OBJECTIVE: Low-Dose Computed Tomography (LDCT) is a widely used imaging modality to perform CT examinations with a reduced radiation exposure to patients, but it is affected by increased image noise and artifacts with respect to standard dose imaging, which can hinder its diagnostic power. Deep learning (DL) approaches have proven effective in LDCT denoising; however, they typically require large training datasets, which are difficult to obtain in clinical settings, particularly for denoising tasks. In this paper, a lightweight and versatile DL-based algorithm for chest LDCT denoising is proposed, trained using a two-step strategy to address the challenge of limited training data. 

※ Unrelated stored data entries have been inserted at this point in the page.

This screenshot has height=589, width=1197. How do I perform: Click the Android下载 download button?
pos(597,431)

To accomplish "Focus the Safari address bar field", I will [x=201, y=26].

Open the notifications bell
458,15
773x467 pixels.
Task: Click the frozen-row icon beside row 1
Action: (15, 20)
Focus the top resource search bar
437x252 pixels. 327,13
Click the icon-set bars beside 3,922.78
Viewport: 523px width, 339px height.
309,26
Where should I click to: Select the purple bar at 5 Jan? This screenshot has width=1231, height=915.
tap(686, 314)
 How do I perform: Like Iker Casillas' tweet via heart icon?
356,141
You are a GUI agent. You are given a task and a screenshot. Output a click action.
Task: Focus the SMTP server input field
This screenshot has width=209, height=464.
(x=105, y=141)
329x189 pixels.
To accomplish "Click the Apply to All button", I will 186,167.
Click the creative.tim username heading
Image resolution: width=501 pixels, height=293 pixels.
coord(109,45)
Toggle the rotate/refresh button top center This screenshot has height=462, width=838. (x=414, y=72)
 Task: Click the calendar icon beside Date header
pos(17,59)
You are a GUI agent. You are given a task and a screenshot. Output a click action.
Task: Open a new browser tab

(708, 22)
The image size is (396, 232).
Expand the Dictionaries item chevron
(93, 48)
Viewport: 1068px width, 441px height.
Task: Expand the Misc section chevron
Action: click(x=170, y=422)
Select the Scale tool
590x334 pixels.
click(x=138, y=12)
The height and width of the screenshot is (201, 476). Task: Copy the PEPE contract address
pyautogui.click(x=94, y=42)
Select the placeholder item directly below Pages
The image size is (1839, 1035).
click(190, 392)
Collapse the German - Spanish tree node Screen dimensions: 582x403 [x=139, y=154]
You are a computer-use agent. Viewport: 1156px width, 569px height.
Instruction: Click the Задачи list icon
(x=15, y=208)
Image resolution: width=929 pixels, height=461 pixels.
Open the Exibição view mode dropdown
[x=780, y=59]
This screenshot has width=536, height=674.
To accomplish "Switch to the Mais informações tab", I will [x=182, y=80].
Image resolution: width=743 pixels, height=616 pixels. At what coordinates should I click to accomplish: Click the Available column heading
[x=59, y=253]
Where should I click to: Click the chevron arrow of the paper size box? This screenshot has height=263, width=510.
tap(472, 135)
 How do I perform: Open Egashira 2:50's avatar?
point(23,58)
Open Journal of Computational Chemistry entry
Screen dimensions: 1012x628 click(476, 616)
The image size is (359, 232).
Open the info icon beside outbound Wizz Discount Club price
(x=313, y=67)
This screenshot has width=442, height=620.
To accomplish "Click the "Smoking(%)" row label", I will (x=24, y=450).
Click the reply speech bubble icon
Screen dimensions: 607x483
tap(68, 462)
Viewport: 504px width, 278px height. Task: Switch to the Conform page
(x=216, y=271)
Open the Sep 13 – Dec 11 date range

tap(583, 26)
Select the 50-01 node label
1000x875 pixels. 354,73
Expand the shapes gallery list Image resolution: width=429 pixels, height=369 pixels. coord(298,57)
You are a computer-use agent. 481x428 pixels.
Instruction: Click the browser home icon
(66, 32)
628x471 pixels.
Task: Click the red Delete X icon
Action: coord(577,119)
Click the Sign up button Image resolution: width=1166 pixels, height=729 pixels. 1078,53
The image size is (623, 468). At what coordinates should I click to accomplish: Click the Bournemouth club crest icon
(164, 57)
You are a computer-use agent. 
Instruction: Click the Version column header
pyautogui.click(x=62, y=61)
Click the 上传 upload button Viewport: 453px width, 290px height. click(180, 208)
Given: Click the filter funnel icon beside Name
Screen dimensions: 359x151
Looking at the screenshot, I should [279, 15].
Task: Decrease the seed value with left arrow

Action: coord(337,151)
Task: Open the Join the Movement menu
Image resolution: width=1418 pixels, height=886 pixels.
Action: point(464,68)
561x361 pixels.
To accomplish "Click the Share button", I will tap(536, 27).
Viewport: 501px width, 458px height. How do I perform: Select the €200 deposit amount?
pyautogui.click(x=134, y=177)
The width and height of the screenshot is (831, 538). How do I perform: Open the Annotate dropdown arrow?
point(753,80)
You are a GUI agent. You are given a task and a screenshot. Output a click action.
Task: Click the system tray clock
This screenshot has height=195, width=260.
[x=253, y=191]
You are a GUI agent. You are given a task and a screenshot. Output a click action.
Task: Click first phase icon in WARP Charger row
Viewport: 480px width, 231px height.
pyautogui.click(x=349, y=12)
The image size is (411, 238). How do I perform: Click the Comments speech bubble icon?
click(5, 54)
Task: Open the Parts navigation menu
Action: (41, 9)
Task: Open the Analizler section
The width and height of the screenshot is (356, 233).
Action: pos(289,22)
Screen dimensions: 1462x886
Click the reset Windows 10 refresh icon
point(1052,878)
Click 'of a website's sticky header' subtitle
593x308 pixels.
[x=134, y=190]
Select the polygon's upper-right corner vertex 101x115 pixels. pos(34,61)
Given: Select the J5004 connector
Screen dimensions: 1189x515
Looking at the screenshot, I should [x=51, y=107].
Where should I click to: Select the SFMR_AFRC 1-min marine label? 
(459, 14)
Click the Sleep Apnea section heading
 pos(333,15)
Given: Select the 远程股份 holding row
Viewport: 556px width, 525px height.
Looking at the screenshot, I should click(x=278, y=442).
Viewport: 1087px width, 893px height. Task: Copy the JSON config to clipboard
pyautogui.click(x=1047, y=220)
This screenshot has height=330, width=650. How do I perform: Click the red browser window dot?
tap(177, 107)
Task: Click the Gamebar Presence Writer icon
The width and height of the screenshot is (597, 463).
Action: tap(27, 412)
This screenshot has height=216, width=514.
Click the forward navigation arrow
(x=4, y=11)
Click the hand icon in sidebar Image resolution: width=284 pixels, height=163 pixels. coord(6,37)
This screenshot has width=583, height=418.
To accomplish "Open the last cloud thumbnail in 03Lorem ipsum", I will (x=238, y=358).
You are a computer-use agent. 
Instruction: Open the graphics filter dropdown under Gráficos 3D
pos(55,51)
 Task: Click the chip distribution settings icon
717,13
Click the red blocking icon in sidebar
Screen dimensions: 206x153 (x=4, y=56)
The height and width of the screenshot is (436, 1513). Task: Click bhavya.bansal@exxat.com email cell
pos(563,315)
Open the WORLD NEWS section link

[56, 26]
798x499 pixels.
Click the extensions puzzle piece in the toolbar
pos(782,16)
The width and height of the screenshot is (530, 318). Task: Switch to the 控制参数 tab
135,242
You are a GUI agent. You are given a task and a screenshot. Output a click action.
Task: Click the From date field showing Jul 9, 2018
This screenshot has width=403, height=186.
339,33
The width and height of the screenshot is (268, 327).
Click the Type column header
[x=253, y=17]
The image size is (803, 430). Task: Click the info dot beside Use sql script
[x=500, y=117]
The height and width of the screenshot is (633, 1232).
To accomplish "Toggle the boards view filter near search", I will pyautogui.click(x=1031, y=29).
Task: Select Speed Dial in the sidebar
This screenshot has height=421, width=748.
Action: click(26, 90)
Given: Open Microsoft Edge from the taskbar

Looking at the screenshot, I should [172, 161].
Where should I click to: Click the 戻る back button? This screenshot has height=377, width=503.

Approach. We introduce a U-Net-based Convolutional Autoencoder (UNbCAE) designed to reduce noise in chest LDCT scans while preserving anatomical structures and subtle low-contrast features. The model is first trained on phantom images and then adapted to clinical data using a transfer learning approach, thereby reducing reliance on large clinically relevant datasets populated by low-dose and standard-dose paired images. 
Main results. Quantitative and qualitative experiments conducted on the LUNA16 dataset demonstrate that the proposed method enhances image quality and improves the detectability of pulmonary nodules. Furthermore, our training strategy achieved performance comparable to or exceeding that of current state-of-the-art denoising techniques, yielding an average noise reduction factor of (3.4 +/- 0.6). 
Significance. The UNbCAE model provides high-quality LDCT denoising while mitigating the issues related to the dataset size limitation through an effective transfer learning scheme, minimizing dependence on simulated data and supporting clinical applicability.